In 1965 the first commercial scanning electron microscope (SEM), Stereoscan I, was produced by the Cambridge Instrument Company in the UK. Six months later JEOL launched the JSM-1 in Japan. Today the SEM is a versatile tool that can produce surface images with exceptional depth of field or with nanometer-level resolution; it is responsible in part for advances in microelectronics, life sciences, and many other disciplines. While the concept of the SEM was demonstrated in the 1930s, practical realization had to wait for developments in other technologies: electronic image display systems, efficient electron detectors, and improved vacuum systems to minimize specimen contamination.
In the early 1950s, Charles Oately and his students at the Engineering Laboratories of the University of Cambridge built a series of SEMs and solved the problems impeding the development of this microscope. Notably they devised the scintillator-photomultiplier electron detector to detect secondary electrons, an essential component of nearly every SEM built since. By 1958 an instrument with magnetic lenses, stigmator, and tilting specimen stage was completed and sold to the Canadian Pulp and Paper Research Institute.

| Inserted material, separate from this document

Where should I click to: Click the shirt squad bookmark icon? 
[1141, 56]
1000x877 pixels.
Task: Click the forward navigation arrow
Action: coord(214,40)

Several companies were asked to manufacture the SEM. One of the manufacturers of transmission electron microscopes (TEMs) declined because the image resolution was not as good as the TEM (that company also declined to manufacture digital computers saying the market would be too small). In 1962 Cambridge Instruments decided to produce a commercial SEM based on the work of Oately’s group. Cambridge Instruments called their first SEM the “Stereoscan” because of the ease with which stunning stereo images could be produced. By the 1970s at least half a dozen companies produced SEMs in the US, Europe, and Japan.
The resolution of early instruments was about 20 nm at 20 keV; however, every few years an important innovation would make the SEM more useful. The field emission electron gun improved image resolution by an order of magnitude, the addition of the energy-dispersive X-ray spectrometer allowed detection of specimen elements, variable-pressure instruments allowed imaging of hydrated specimens, and electron backscattered diffraction attachments provided information about crystal orientation and phase identification. Modern instruments now provide sub-nanometer image resolution at 1 keV.
Some estimates indicate that there are over 50,000 SEMs in the world today. They are the imaging and analysis workhorses in many fields of research. Open the champagne and give a toast to 50 years of commercial SEMs!